My previous article was about using USB attack vector which is a great introduction to this advanced method. Check it out to learn about USB in general and get a hacker’s point of view on Universal Serial Bus. In the end I briefly mentioned an advanced method which turns computers and USB sticks in something like Patient Zero spreading points for one-another. Shortly after the article was posted, Wikileaks dumped some documents that reveal how CIA did exactly that.

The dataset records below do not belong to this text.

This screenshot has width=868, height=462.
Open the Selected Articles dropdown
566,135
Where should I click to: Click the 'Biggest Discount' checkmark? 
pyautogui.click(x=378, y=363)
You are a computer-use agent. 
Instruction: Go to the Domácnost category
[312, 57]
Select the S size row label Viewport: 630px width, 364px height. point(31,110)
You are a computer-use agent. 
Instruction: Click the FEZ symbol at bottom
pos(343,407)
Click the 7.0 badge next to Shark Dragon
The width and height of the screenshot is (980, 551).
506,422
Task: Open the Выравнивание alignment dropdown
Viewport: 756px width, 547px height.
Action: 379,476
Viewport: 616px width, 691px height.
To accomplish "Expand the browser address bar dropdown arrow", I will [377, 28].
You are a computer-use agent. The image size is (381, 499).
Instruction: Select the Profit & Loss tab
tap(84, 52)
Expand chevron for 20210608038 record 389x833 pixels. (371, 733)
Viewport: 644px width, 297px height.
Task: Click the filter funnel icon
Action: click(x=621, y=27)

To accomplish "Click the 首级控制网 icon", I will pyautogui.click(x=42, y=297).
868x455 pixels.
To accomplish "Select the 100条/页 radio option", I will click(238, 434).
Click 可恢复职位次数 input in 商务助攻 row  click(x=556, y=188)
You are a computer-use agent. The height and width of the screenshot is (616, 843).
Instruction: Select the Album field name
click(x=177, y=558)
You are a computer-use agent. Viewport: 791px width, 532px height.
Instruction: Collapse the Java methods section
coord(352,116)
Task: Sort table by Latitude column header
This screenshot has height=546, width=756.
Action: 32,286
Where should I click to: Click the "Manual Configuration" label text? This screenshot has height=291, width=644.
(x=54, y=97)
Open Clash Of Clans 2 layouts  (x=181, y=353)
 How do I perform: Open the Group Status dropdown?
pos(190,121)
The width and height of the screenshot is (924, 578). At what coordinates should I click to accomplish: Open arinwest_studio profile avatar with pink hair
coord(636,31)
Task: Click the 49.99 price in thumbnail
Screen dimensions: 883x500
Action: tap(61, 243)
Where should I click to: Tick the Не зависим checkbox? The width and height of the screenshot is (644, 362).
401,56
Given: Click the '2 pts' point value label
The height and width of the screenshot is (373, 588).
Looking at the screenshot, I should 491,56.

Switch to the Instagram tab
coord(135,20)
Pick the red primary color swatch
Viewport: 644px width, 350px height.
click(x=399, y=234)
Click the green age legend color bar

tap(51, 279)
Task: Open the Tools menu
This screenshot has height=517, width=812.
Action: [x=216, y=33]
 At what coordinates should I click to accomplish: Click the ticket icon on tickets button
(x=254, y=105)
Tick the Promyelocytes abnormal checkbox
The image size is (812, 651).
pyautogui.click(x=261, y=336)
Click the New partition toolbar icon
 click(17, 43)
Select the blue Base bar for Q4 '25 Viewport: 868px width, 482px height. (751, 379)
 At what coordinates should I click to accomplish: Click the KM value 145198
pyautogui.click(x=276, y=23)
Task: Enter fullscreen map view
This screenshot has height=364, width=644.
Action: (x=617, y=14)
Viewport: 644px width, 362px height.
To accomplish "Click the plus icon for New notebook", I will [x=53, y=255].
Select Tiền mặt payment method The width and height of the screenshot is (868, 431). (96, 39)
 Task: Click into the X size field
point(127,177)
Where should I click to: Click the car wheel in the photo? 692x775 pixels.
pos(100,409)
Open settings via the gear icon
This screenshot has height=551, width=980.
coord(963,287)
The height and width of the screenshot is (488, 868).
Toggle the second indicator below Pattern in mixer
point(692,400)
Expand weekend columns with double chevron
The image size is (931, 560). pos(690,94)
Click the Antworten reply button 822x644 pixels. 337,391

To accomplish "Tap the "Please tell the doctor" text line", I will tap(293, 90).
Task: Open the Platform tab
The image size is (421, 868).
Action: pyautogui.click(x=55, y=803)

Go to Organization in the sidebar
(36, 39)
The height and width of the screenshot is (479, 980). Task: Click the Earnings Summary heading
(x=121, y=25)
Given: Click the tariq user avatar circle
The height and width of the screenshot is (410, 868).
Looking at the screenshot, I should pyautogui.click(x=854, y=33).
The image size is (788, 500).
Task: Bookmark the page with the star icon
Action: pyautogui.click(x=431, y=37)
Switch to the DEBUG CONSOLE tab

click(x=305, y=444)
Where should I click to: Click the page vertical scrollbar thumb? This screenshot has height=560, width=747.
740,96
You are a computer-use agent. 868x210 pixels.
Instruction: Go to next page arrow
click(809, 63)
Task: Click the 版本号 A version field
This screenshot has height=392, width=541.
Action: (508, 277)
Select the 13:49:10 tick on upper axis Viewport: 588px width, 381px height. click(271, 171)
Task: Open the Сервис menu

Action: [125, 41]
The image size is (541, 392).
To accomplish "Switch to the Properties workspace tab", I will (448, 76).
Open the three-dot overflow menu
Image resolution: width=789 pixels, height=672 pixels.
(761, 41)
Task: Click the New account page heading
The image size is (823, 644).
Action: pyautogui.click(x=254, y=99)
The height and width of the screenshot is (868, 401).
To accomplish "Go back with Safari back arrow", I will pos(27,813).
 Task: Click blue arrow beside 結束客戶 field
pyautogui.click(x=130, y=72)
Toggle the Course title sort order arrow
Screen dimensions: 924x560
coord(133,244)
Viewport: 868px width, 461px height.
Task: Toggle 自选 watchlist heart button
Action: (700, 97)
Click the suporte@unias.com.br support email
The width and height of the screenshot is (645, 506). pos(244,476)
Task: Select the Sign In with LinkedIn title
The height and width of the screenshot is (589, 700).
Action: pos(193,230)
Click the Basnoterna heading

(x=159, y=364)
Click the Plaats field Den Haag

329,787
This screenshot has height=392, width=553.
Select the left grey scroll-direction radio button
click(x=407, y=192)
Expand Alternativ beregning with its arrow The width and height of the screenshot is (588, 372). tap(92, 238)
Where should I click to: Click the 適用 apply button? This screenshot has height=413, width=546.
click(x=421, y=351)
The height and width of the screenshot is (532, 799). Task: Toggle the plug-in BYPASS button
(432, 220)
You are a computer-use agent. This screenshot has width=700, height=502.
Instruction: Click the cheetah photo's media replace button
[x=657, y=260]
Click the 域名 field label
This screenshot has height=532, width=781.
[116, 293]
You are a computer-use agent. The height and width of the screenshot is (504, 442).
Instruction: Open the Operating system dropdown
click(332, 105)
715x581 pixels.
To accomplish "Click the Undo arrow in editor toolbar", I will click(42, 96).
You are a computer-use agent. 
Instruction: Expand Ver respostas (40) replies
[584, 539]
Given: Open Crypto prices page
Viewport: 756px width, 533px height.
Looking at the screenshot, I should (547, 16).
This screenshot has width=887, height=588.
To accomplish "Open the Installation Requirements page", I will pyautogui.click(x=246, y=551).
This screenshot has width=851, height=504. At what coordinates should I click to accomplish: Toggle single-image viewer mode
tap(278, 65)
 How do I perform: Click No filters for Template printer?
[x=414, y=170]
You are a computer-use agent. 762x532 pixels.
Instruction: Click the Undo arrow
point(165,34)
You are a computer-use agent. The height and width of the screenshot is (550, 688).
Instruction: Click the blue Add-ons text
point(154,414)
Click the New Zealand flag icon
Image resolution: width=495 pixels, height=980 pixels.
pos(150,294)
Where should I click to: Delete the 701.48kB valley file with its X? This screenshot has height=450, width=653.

Without further ado, let me introduce you to the tools of trade:

(from Brutal Kangaroo user guide)

Let’s assume we have compromised a regular computer within the organization and we want to infect the air-gapped computer. Idea is to install Shadow on pivot computer and configure it to place Drifting Deadline (RiverJack exploit) on every USB that is inserted into infected computer. Now, the way CIA infects USB drives is very much different than what I imagined (I was hoping for changing the USB firmware), they simply place a Windows link file along with the payload and abuse EzCheese or RiverJack (at the time 0day) exploits. Basically, when Windows explorer parses the 2 files, payload gets executed because of mentioned exploits. This is much more practical approach, but requires an 0day.

I hope you get where we’re going – once the infected USB gets inserted in any other computer, they will become infected as well thus increasing the chance that one of those USBs will get inserted in our targeted air-gapped computer. I can’t imagine satisfaction of compromising such high profile target by having one of company officials voluntarily insert a USB in that machine.

Instead of using 0days, it is possible to compromise a USB device by patching the firmware code to install arbitrary payload. This method requires months of hard work, but hey, you don’t just autopwn air-gapped computers. To my knowledge, this idea was first publicized at Blackhat conference and it has my attention ever since. I expected the CIA to do something like that, but seems like the topic will wait to be further researched (possibly by me).